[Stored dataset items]
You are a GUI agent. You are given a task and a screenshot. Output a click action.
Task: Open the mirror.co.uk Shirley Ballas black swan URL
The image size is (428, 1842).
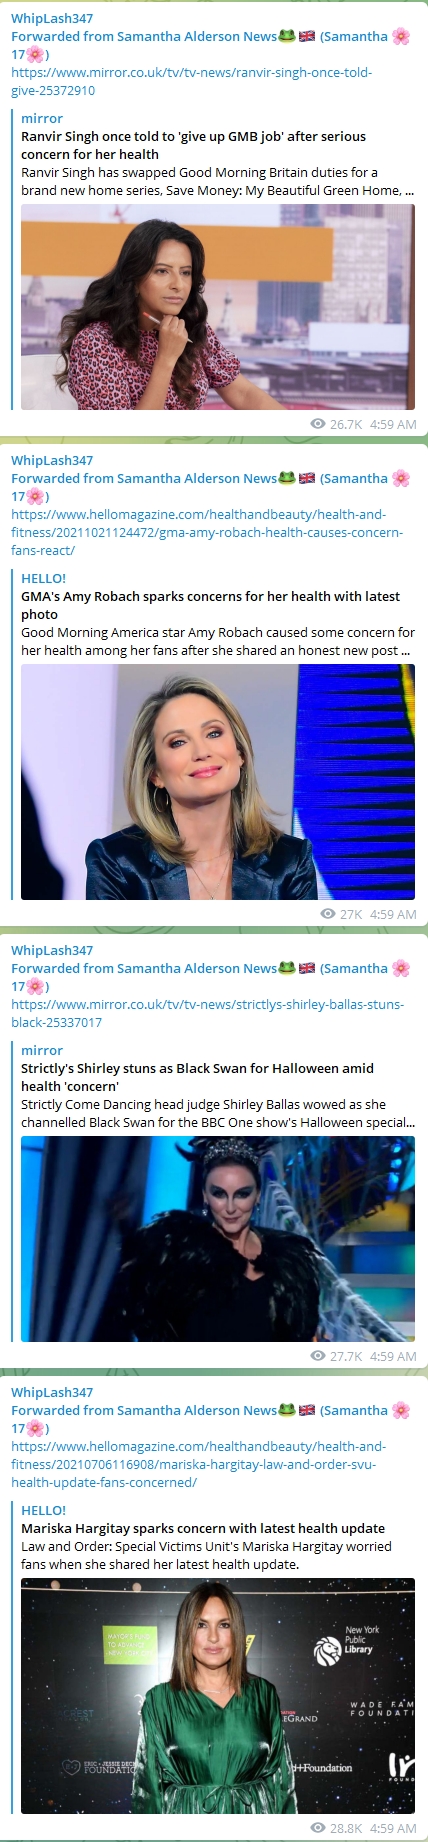(207, 1013)
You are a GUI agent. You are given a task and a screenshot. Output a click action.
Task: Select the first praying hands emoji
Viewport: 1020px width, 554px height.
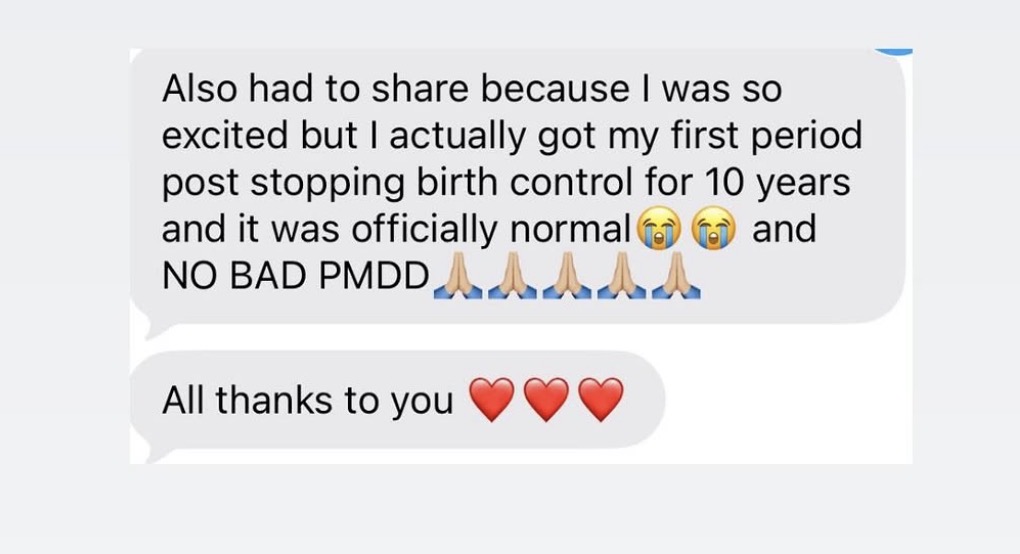459,276
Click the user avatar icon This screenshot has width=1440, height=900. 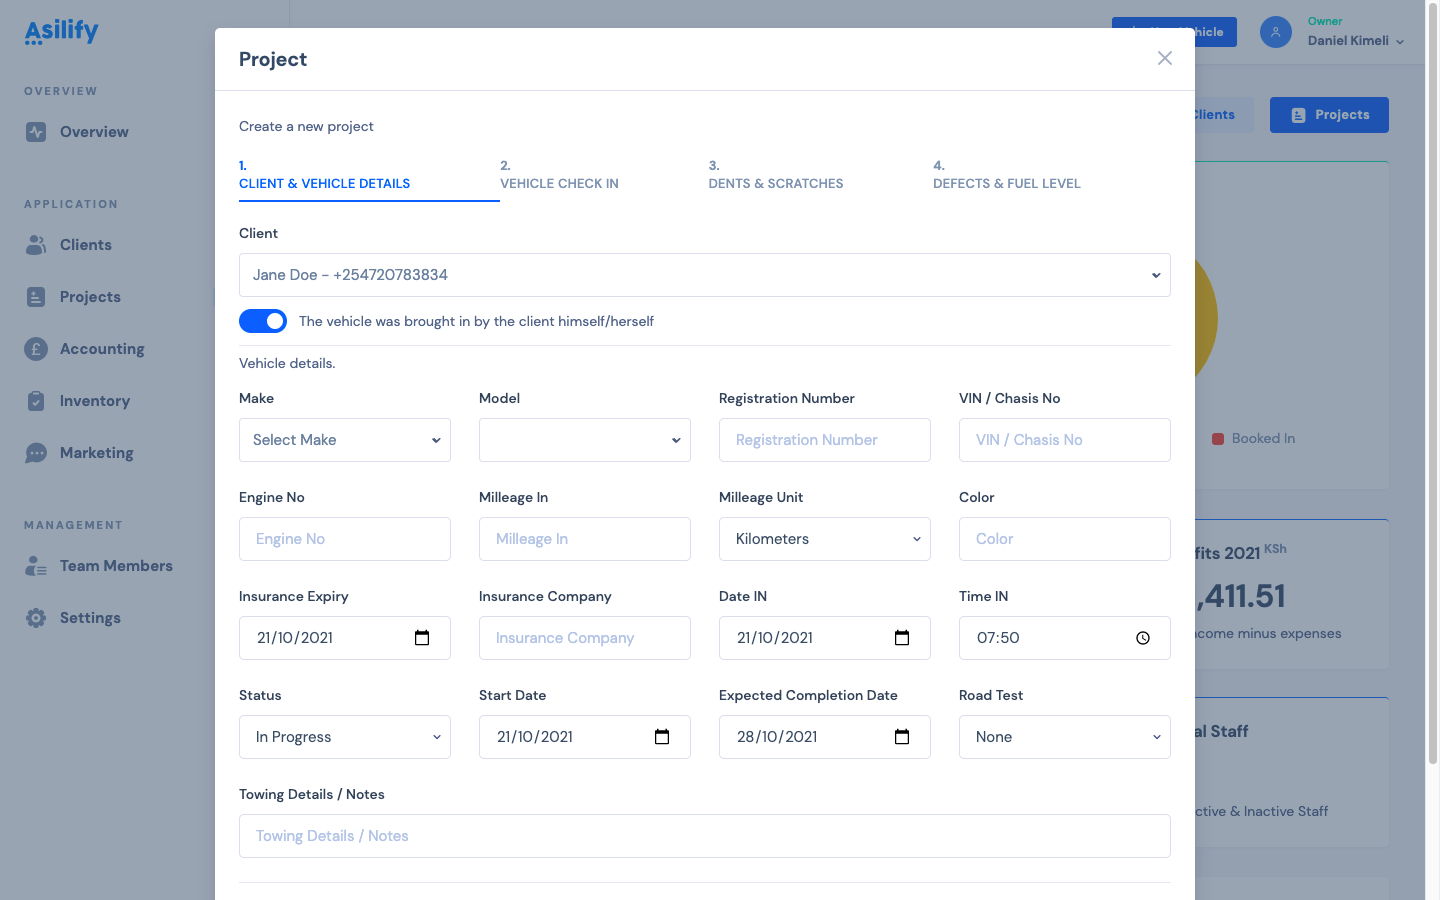[1275, 32]
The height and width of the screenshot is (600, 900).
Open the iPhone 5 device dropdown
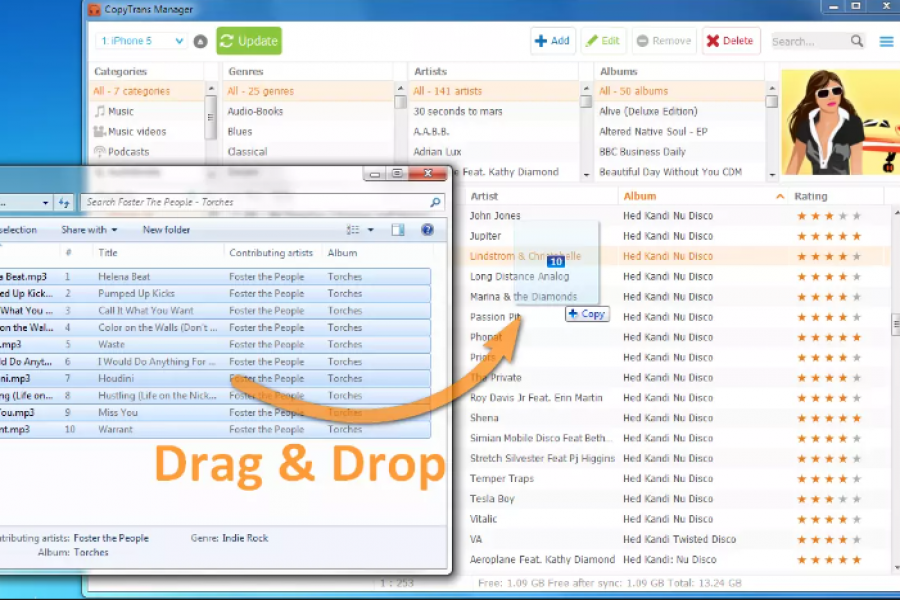[141, 41]
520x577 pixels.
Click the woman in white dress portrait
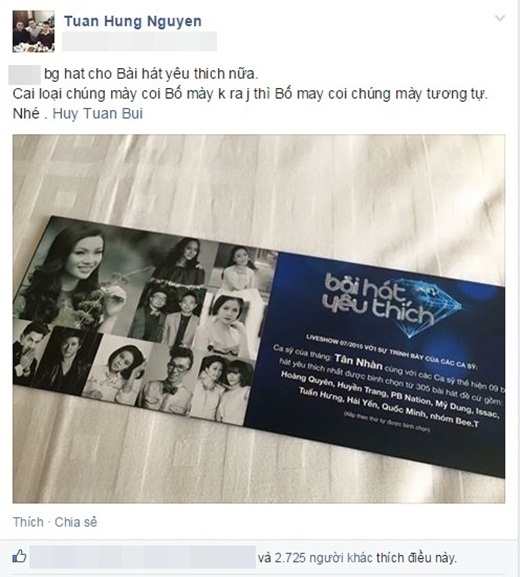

> [AIM OF THE TASK]:
Output exactly the lines from the one that has "Open the iPhone 5 device dropdown" through the end of the data. Do not include pictures.

> [RESULT OF THIS EXERCISE]:
Open the iPhone 5 device dropdown
[141, 41]
520x577 pixels.
Click the woman in white dress portrait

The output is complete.